## Items for locating described things
%%
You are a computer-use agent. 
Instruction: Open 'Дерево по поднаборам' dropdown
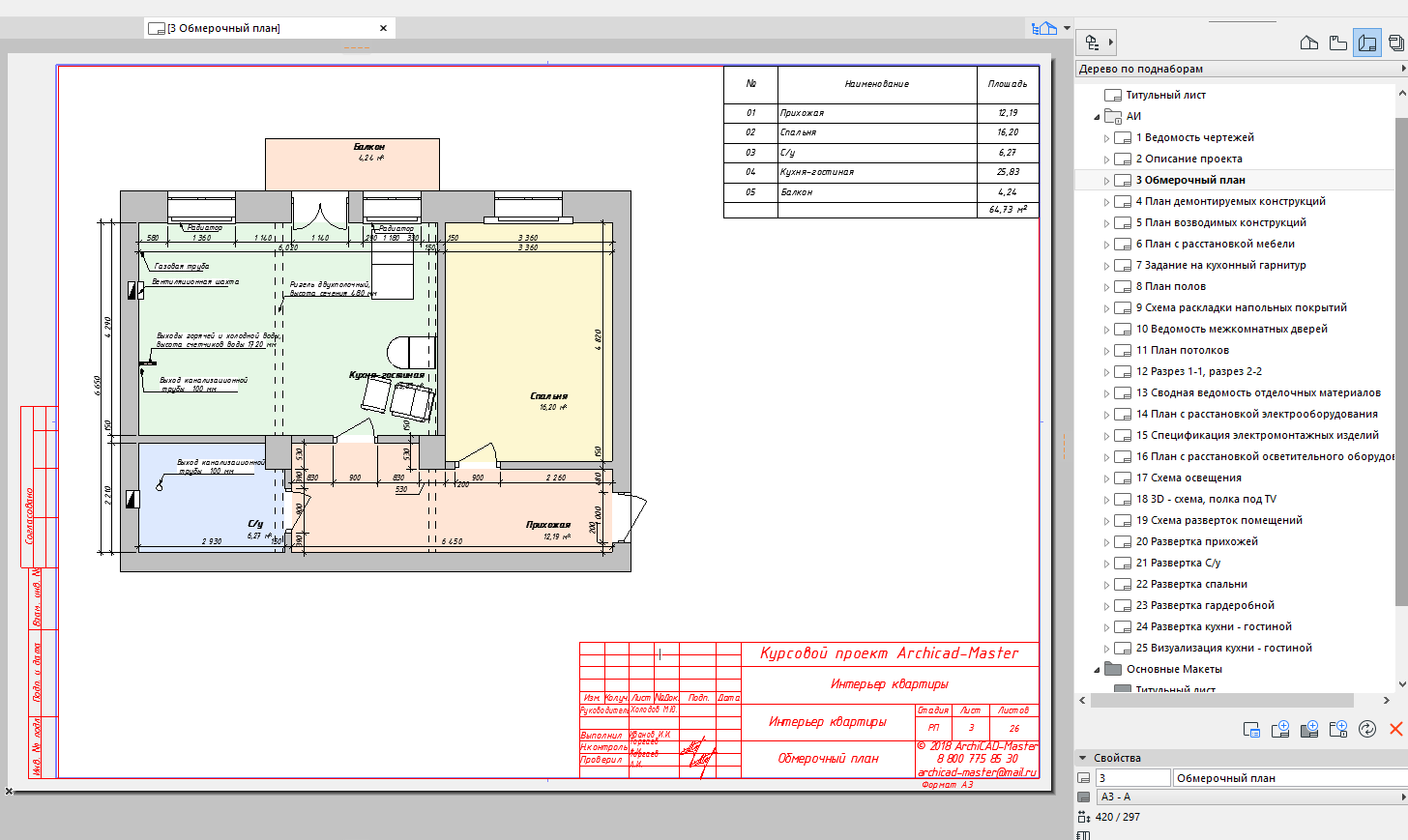(1241, 69)
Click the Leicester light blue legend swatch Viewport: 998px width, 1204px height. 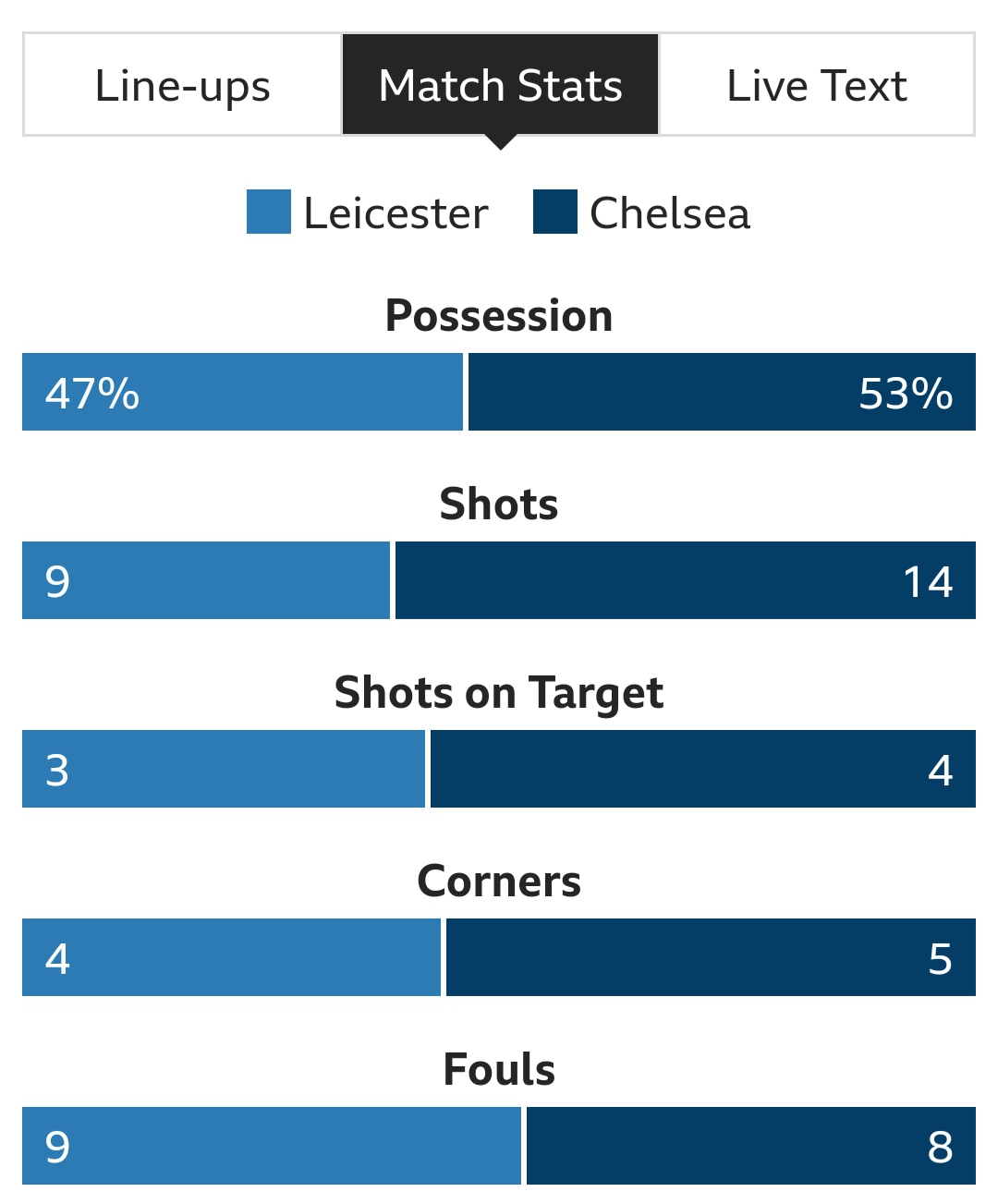click(269, 212)
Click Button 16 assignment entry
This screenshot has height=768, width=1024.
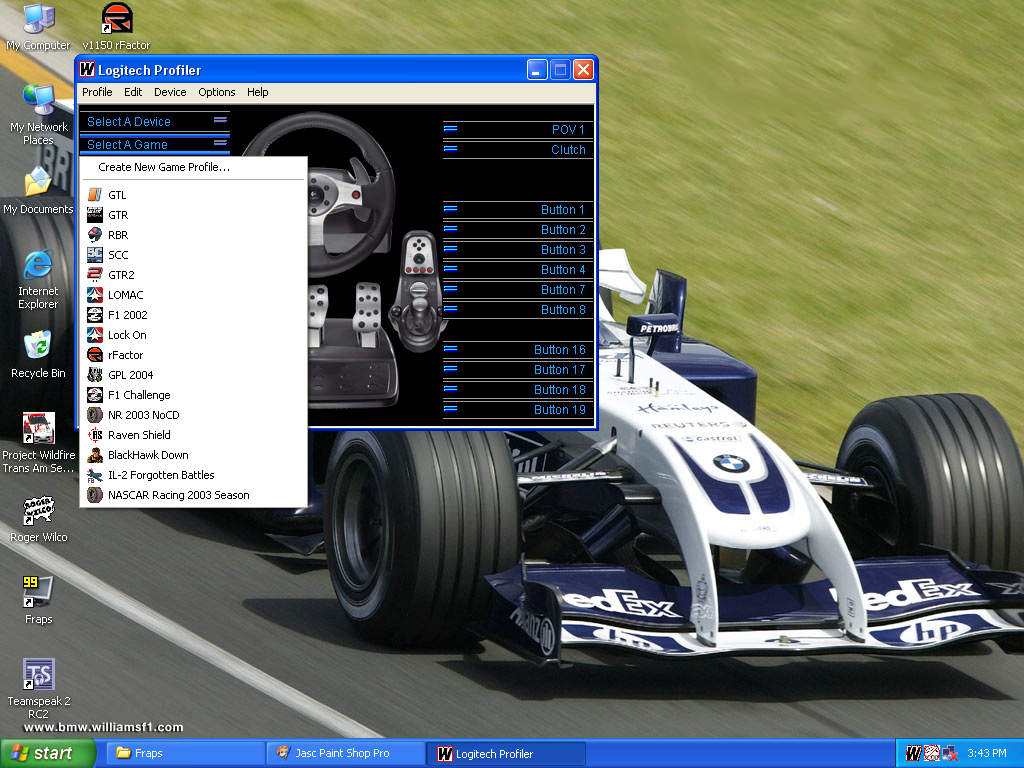(x=518, y=349)
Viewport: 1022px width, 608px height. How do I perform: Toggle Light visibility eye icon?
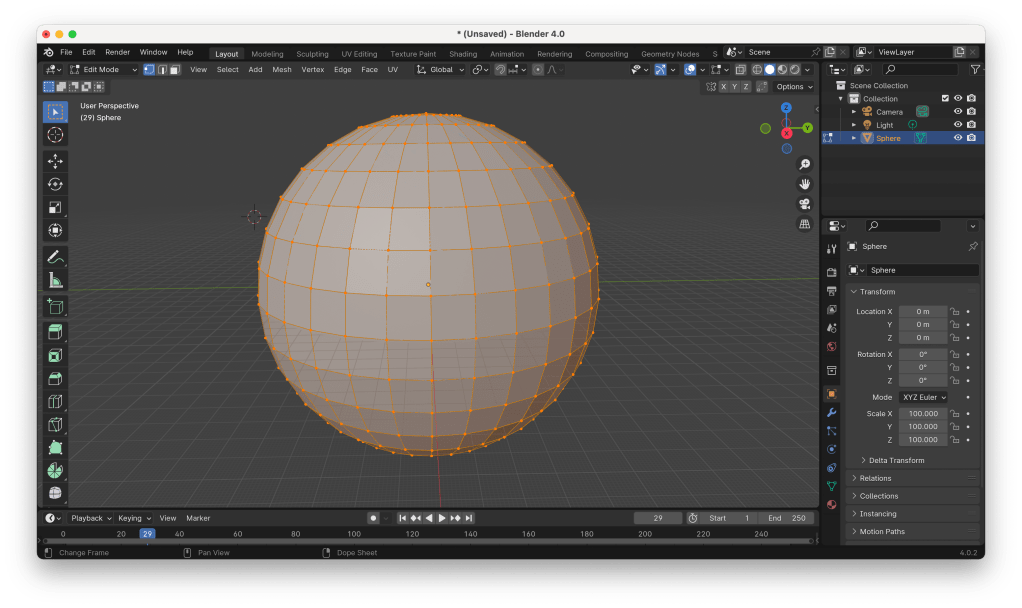click(957, 125)

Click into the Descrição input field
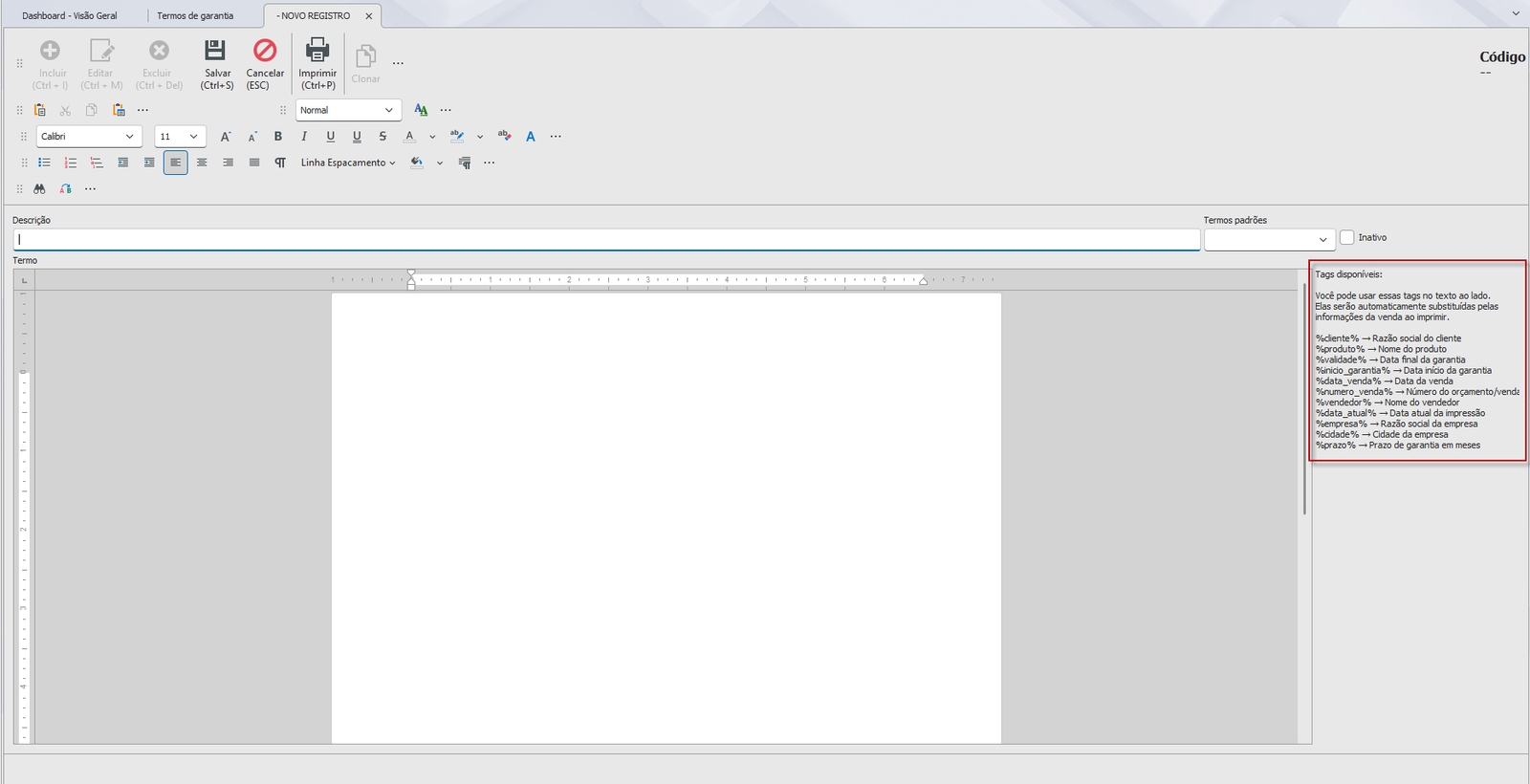click(606, 239)
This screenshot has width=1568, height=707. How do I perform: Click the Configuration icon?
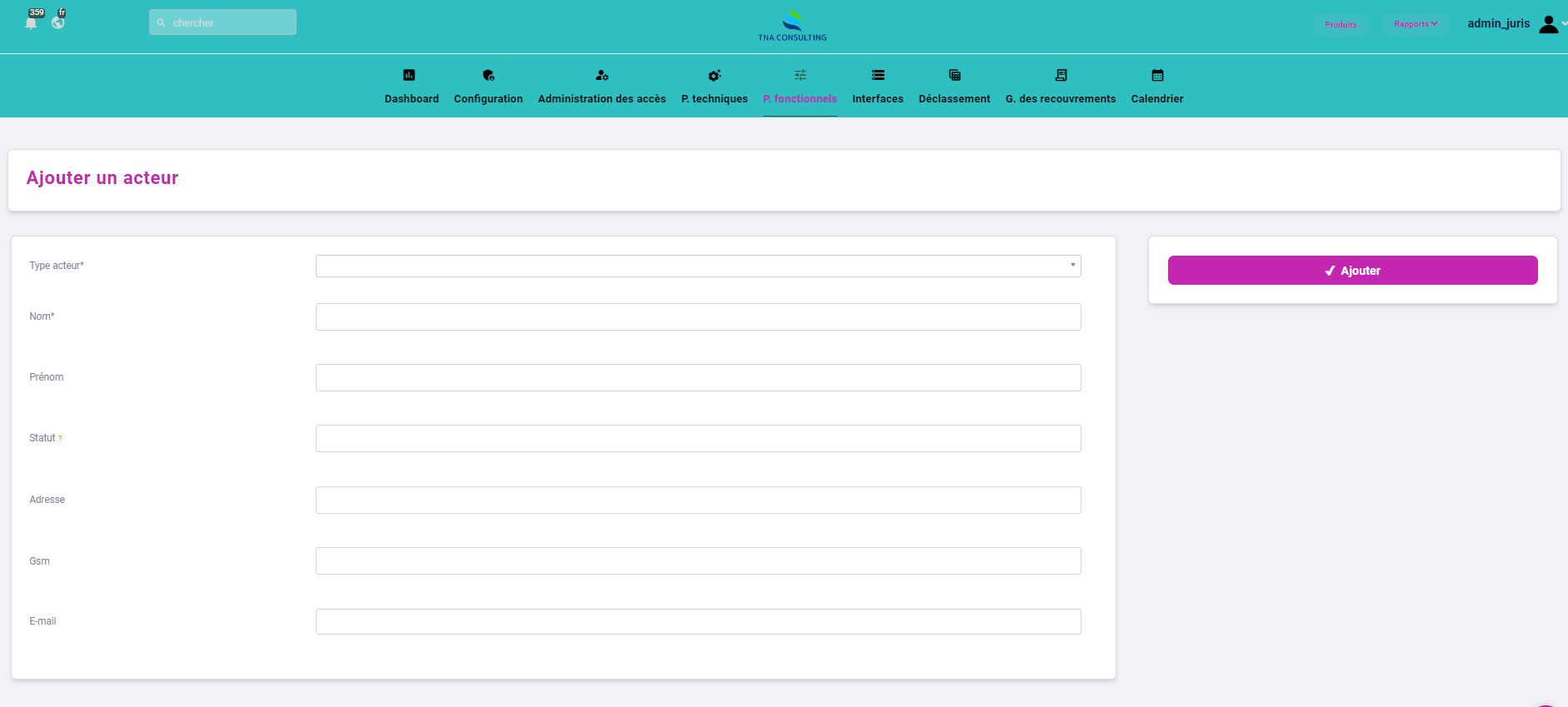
%%
## Problem requirements
Please arrange the lines from the line with "Click into the Descrição input field" through the end of the items as a Markdown table with the columns Row and Line text. Skip blank lines and leave the pictures out of the answer.

## Written solution
| Row | Line text |
|---|---|
| 1 | Click into the Descrição input field |
| 2 | click(606, 239) |
| 3 | This screenshot has width=1568, height=707. How do I perform: Click the Configuration icon? |